# Challenge
From the forum thread below about villagers following paths, write out the passage between "And they never" and "going there again.", inclusive.

-- start of Text segment --

# do your villagers follow custom paths?



## Fye (Oct 3, 2020)

So it was established pretty soon after New Horizons was released that the villagers tend to follow the default paths that you put down when terraforming. I definitely noticed it when I put a path that cuts through my forest and goes to the north area of my island cause before I put the path down my villagers would never go there. For example in the picture below my villagers will follow the kinda zig-zag path (its the brown path + some custom patterns on top of it) without walking through the trees and head to my rep's house at the top of the gray staircase.






And they never stop by my little farms on the right side of the wooden bridge even though its on the way. I added an alternating brown and dirt path there a few days ago but it hasn't attracted any of them so far so I'm thinking of just putting down a solid dirt path and seeing if that helps.






Has anyone else noticed that their villagers only follow the default paths? Or have your villagers been following your custom paths (on top of plain grass) too? I want to eventually replace the path in my forest with a custom design that looks a little more natural but I don't want to risk my villagers never going there again.


----------



## Pyoopi (Oct 3, 2020)

Both? Well, it's always a custom path on top of a default path (getting those two confused, lol)

I have a path behind my cliffs where it alternates between the stone and curved stone(?) paths. They always walk behind there and it's quite a way to reach it.


----------



## Fye (Oct 3, 2020)

-- end of Text segment --
-- start of Data --

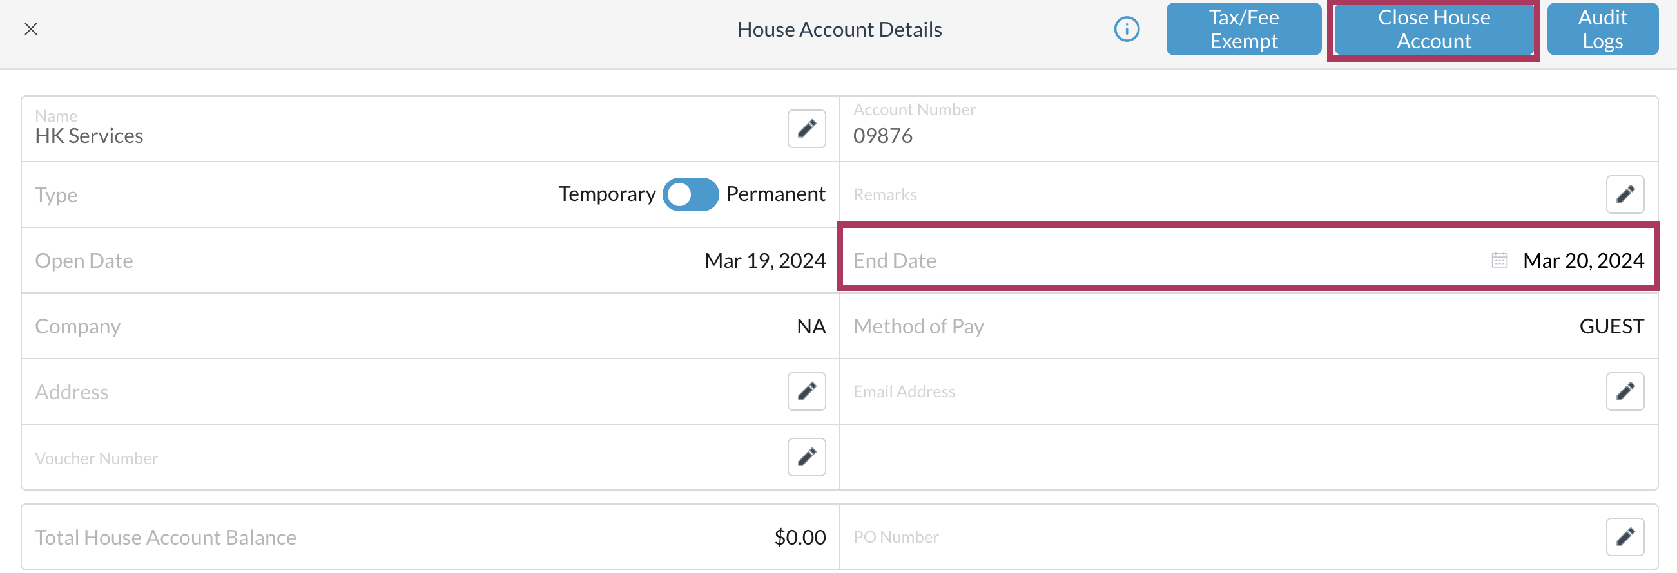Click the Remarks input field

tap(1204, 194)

-- end of Data --
-- start of Data --

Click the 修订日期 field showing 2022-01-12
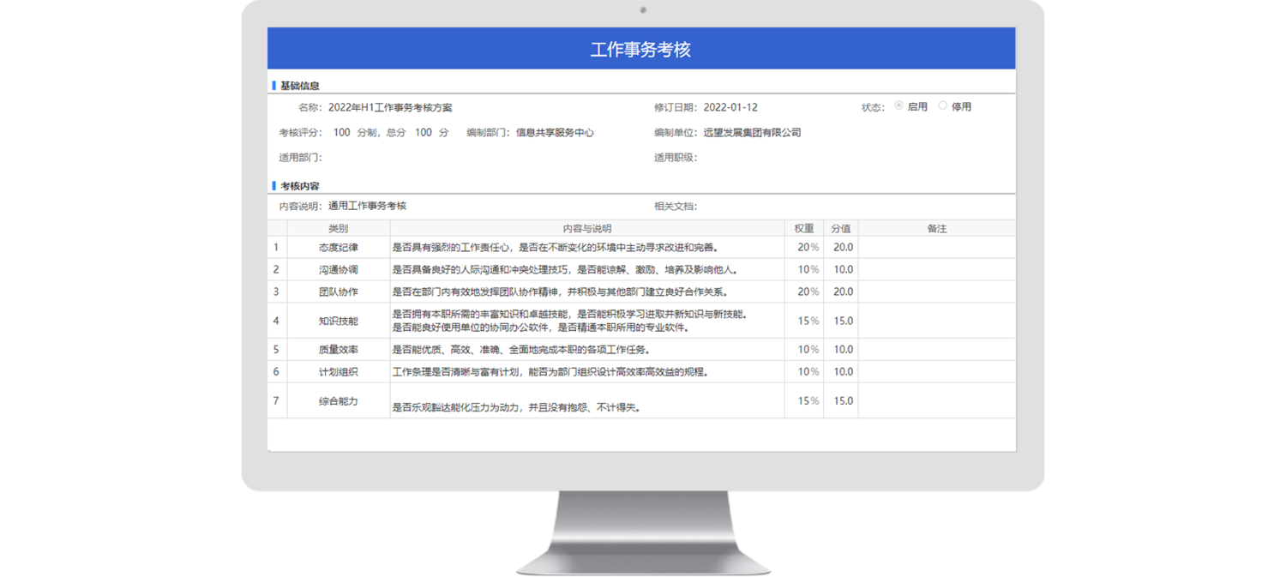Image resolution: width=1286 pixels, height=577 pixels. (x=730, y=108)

-- end of Data --

# The completed task
And they never stop by my little farms on the right side of the wooden bridge even though its on the way. I added an alternating brown and dirt path there a few days ago but it hasn't attracted any of them so far so I'm thinking of just putting down a solid dirt path and seeing if that helps.






Has anyone else noticed that their villagers only follow the default paths? Or have your villagers been following your custom paths (on top of plain grass) too? I want to eventually replace the path in my forest with a custom design that looks a little more natural but I don't want to risk my villagers never going there again.